Tangerine Dream’s Edgar Froese dead at 70
Electronic music pioneer dies after effects of a pulmonary embolism
Tangerine Dream founder Edgar Froese has died at the age of 70, it’s been announced.
He passed away on Tuesday after suffering a pulmonary embolism – a blockage in the artery that transports blood to the lungs – but news of his death was only made public this evening via the band’s Facebook page.
A statement reads: “On January 20th, Tuesday afternoon, Edgar Froese suddenly and unexpectedly passed away from the effects of a pulmonary embolism in Vienna. The sadness in our hearts is immense.
“Edgar once said, ‘There is no death, there is just a change of our cosmic address.’ Edgar, this is a little comfort to us.”

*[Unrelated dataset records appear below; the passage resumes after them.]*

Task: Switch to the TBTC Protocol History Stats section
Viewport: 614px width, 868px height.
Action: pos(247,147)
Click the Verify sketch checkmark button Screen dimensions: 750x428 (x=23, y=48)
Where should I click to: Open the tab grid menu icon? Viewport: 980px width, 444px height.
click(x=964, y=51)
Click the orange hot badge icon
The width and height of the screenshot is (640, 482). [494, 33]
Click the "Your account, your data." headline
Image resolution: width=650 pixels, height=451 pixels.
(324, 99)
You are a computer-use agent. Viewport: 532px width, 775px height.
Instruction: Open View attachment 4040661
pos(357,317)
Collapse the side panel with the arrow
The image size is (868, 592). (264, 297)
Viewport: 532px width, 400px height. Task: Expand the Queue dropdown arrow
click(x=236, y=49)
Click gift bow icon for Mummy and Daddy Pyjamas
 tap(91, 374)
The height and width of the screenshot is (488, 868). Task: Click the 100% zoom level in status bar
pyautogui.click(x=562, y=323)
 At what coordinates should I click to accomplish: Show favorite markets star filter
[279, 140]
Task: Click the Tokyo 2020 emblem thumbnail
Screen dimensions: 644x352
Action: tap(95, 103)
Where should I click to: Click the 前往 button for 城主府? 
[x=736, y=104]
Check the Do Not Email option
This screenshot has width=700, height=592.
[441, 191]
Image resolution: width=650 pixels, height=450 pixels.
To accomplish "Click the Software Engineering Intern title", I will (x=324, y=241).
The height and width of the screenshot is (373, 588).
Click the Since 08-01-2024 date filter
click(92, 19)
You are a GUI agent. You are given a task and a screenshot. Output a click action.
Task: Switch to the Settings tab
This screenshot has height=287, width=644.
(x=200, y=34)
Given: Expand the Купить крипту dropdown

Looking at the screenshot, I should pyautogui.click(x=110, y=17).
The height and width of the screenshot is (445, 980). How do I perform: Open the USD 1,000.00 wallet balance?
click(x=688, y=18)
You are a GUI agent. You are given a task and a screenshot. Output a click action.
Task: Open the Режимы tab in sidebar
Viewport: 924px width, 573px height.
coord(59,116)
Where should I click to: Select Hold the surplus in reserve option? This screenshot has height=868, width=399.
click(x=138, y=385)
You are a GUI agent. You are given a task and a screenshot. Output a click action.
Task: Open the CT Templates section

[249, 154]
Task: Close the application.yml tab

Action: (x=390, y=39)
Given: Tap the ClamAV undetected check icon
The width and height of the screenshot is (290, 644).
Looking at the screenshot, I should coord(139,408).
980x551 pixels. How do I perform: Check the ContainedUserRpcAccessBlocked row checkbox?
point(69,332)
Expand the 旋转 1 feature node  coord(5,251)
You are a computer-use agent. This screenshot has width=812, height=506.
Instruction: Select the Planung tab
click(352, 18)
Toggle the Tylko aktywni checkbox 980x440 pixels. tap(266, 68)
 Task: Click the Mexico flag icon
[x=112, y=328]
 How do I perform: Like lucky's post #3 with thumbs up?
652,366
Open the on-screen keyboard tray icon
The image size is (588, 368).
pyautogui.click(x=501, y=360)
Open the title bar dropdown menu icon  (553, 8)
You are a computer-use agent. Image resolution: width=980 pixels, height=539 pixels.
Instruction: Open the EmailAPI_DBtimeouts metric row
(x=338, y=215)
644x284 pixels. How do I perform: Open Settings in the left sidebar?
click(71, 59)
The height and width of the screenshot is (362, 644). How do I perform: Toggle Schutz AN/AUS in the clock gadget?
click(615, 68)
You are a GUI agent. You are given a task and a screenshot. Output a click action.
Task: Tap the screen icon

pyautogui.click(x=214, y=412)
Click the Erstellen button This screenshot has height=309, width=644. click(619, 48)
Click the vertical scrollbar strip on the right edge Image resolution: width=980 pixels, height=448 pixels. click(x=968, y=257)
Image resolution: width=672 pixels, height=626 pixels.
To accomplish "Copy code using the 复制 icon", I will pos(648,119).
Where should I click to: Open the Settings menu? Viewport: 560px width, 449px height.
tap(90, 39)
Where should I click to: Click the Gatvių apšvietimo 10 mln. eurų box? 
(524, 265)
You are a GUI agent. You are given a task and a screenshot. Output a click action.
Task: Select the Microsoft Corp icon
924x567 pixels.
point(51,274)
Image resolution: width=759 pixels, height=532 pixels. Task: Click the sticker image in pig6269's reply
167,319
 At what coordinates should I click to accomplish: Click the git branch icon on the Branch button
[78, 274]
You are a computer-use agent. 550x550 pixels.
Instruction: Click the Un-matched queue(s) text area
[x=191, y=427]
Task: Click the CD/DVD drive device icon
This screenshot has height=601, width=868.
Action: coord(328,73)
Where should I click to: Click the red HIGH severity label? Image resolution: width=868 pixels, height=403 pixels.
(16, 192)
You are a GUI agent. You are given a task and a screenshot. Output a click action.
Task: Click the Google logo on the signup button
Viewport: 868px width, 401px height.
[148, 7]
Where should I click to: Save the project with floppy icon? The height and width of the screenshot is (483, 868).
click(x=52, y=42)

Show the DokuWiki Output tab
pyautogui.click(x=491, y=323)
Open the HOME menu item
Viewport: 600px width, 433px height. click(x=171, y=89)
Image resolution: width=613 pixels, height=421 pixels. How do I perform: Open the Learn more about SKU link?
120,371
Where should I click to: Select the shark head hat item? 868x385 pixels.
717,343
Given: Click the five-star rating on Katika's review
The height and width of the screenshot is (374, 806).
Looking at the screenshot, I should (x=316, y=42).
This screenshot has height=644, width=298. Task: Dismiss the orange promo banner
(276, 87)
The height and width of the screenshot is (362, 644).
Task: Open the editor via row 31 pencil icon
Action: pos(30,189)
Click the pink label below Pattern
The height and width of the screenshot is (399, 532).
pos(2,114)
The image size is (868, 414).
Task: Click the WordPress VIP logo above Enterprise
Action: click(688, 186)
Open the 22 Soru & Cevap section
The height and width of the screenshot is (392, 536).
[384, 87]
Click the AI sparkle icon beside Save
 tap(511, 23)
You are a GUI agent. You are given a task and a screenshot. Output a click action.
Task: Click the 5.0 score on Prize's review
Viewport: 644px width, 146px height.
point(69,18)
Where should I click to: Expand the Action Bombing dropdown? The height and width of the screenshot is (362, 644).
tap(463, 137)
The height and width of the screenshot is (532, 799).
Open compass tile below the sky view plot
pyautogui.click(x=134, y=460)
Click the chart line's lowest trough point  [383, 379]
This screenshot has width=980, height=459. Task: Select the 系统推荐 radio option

Froese formed Tangerine Dream in 1967 and released their debut Electronic Meditation in 1970. That sparked a rush of creativity, with the band releasing 10 more albums in the 70s, including classics Zeit, Atem, Phaedra, Rubycon and Ricochet.
Froese continued to release material on a regular basis throughout his career, and the band issued a wide range of albums, singles, compilations and EPs. Their last studio release was 2014’s Chandra – The Phantom Ferry Part II.
Froese is survived by wife Bianca Acquaye and son Jerome.